WORK ORDER: Could you print every entry below exactly as given?

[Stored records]

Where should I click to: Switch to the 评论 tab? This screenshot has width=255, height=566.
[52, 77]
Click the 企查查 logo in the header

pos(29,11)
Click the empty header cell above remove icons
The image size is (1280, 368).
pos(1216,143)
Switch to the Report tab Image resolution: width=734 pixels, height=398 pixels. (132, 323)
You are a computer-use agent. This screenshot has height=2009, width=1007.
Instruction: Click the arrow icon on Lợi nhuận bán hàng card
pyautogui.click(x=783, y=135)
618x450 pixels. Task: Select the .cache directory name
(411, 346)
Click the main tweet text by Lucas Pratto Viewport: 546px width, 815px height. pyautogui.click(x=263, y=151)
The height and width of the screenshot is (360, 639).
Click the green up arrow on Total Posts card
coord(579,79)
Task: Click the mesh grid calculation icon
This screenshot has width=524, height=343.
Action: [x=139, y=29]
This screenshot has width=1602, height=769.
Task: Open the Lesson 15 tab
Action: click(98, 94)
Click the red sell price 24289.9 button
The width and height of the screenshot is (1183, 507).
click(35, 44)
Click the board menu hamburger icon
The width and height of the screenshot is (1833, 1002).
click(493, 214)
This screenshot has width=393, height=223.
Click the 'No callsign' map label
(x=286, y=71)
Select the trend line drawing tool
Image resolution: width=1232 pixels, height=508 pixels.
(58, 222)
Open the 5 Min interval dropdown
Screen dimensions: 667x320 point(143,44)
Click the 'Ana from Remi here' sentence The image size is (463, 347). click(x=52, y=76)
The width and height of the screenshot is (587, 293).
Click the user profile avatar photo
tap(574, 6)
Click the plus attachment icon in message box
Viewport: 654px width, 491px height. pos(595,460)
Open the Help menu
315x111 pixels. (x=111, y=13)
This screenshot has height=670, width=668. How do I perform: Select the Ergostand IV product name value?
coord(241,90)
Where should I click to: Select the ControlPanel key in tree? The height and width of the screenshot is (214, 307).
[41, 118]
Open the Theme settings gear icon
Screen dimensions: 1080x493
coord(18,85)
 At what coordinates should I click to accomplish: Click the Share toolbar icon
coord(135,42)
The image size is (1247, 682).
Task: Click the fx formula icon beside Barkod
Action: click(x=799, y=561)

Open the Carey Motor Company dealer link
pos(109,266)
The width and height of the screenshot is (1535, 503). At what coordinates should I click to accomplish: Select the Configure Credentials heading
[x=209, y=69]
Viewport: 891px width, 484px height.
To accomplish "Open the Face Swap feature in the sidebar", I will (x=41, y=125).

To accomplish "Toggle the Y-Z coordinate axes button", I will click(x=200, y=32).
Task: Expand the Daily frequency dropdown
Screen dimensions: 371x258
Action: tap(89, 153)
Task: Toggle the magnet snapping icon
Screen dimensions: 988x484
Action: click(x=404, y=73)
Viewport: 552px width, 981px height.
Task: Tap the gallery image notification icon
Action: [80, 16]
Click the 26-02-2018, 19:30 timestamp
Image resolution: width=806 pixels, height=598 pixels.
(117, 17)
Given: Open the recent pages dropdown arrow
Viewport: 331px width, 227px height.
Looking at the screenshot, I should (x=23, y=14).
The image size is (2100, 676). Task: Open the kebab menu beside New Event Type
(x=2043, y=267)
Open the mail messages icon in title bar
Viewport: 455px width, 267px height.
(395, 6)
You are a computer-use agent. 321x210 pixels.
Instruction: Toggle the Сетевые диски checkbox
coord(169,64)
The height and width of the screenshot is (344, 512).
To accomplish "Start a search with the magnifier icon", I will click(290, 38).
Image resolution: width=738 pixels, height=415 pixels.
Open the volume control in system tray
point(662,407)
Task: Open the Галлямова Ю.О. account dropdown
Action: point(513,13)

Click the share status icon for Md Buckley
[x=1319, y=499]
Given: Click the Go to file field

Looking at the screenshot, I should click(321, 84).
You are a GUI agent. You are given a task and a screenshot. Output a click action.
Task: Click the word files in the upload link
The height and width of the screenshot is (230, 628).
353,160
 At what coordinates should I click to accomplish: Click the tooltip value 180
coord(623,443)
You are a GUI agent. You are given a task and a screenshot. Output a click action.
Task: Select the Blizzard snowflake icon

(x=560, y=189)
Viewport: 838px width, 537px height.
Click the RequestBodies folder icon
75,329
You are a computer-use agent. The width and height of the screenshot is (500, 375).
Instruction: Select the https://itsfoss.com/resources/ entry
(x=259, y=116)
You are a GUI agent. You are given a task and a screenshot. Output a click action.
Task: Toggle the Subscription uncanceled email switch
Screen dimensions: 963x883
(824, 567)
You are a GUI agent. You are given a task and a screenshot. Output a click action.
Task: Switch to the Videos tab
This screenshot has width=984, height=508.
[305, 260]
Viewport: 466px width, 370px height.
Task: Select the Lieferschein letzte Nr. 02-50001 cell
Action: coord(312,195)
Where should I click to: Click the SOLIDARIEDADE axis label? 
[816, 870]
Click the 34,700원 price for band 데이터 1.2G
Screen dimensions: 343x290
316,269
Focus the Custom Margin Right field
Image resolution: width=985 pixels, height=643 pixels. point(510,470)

OUTPUT OF THE EXERCISE:
Where should I click to: Switch to the 评论 tab? This screenshot has width=255, height=566.
[52, 77]
Click the 企查查 logo in the header

pos(29,11)
Click the empty header cell above remove icons
The image size is (1280, 368).
pos(1216,143)
Switch to the Report tab Image resolution: width=734 pixels, height=398 pixels. (132, 323)
You are a computer-use agent. This screenshot has height=2009, width=1007.
Instruction: Click the arrow icon on Lợi nhuận bán hàng card
pyautogui.click(x=783, y=135)
618x450 pixels. Task: Select the .cache directory name
(411, 346)
Click the main tweet text by Lucas Pratto Viewport: 546px width, 815px height. pyautogui.click(x=263, y=151)
The height and width of the screenshot is (360, 639).
Click the green up arrow on Total Posts card
coord(579,79)
Task: Click the mesh grid calculation icon
This screenshot has width=524, height=343.
Action: [x=139, y=29]
This screenshot has width=1602, height=769.
Task: Open the Lesson 15 tab
Action: click(98, 94)
Click the red sell price 24289.9 button
The width and height of the screenshot is (1183, 507).
click(35, 44)
Click the board menu hamburger icon
The width and height of the screenshot is (1833, 1002).
click(493, 214)
This screenshot has width=393, height=223.
Click the 'No callsign' map label
(x=286, y=71)
Select the trend line drawing tool
Image resolution: width=1232 pixels, height=508 pixels.
(58, 222)
Open the 5 Min interval dropdown
Screen dimensions: 667x320 point(143,44)
Click the 'Ana from Remi here' sentence The image size is (463, 347). click(x=52, y=76)
The width and height of the screenshot is (587, 293).
Click the user profile avatar photo
tap(574, 6)
Click the plus attachment icon in message box
Viewport: 654px width, 491px height. pos(595,460)
Open the Help menu
315x111 pixels. (x=111, y=13)
This screenshot has height=670, width=668. How do I perform: Select the Ergostand IV product name value?
coord(241,90)
Where should I click to: Select the ControlPanel key in tree? The height and width of the screenshot is (214, 307).
[41, 118]
Open the Theme settings gear icon
Screen dimensions: 1080x493
coord(18,85)
 At what coordinates should I click to accomplish: Click the Share toolbar icon
coord(135,42)
The image size is (1247, 682).
Task: Click the fx formula icon beside Barkod
Action: click(x=799, y=561)

Open the Carey Motor Company dealer link
pos(109,266)
The width and height of the screenshot is (1535, 503). At what coordinates should I click to accomplish: Select the Configure Credentials heading
[x=209, y=69]
Viewport: 891px width, 484px height.
To accomplish "Open the Face Swap feature in the sidebar", I will (x=41, y=125).

To accomplish "Toggle the Y-Z coordinate axes button", I will click(x=200, y=32).
Task: Expand the Daily frequency dropdown
Screen dimensions: 371x258
Action: tap(89, 153)
Task: Toggle the magnet snapping icon
Screen dimensions: 988x484
Action: click(x=404, y=73)
Viewport: 552px width, 981px height.
Task: Tap the gallery image notification icon
Action: [80, 16]
Click the 26-02-2018, 19:30 timestamp
Image resolution: width=806 pixels, height=598 pixels.
(117, 17)
Given: Open the recent pages dropdown arrow
Viewport: 331px width, 227px height.
Looking at the screenshot, I should (x=23, y=14).
The image size is (2100, 676). Task: Open the kebab menu beside New Event Type
(x=2043, y=267)
Open the mail messages icon in title bar
Viewport: 455px width, 267px height.
(395, 6)
You are a computer-use agent. 321x210 pixels.
Instruction: Toggle the Сетевые диски checkbox
coord(169,64)
The height and width of the screenshot is (344, 512).
To accomplish "Start a search with the magnifier icon", I will click(290, 38).
Image resolution: width=738 pixels, height=415 pixels.
Open the volume control in system tray
point(662,407)
Task: Open the Галлямова Ю.О. account dropdown
Action: point(513,13)

Click the share status icon for Md Buckley
[x=1319, y=499]
Given: Click the Go to file field

Looking at the screenshot, I should click(321, 84).
You are a GUI agent. You are given a task and a screenshot. Output a click action.
Task: Click the word files in the upload link
The height and width of the screenshot is (230, 628).
353,160
 At what coordinates should I click to accomplish: Click the tooltip value 180
coord(623,443)
You are a GUI agent. You are given a task and a screenshot. Output a click action.
Task: Select the Blizzard snowflake icon

(x=560, y=189)
Viewport: 838px width, 537px height.
Click the RequestBodies folder icon
75,329
You are a computer-use agent. The width and height of the screenshot is (500, 375).
Instruction: Select the https://itsfoss.com/resources/ entry
(x=259, y=116)
You are a GUI agent. You are given a task and a screenshot. Output a click action.
Task: Toggle the Subscription uncanceled email switch
Screen dimensions: 963x883
(824, 567)
You are a GUI agent. You are given a task and a screenshot. Output a click action.
Task: Switch to the Videos tab
This screenshot has width=984, height=508.
[305, 260]
Viewport: 466px width, 370px height.
Task: Select the Lieferschein letzte Nr. 02-50001 cell
Action: coord(312,195)
Where should I click to: Click the SOLIDARIEDADE axis label? 
[816, 870]
Click the 34,700원 price for band 데이터 1.2G
Screen dimensions: 343x290
316,269
Focus the Custom Margin Right field
Image resolution: width=985 pixels, height=643 pixels. point(510,470)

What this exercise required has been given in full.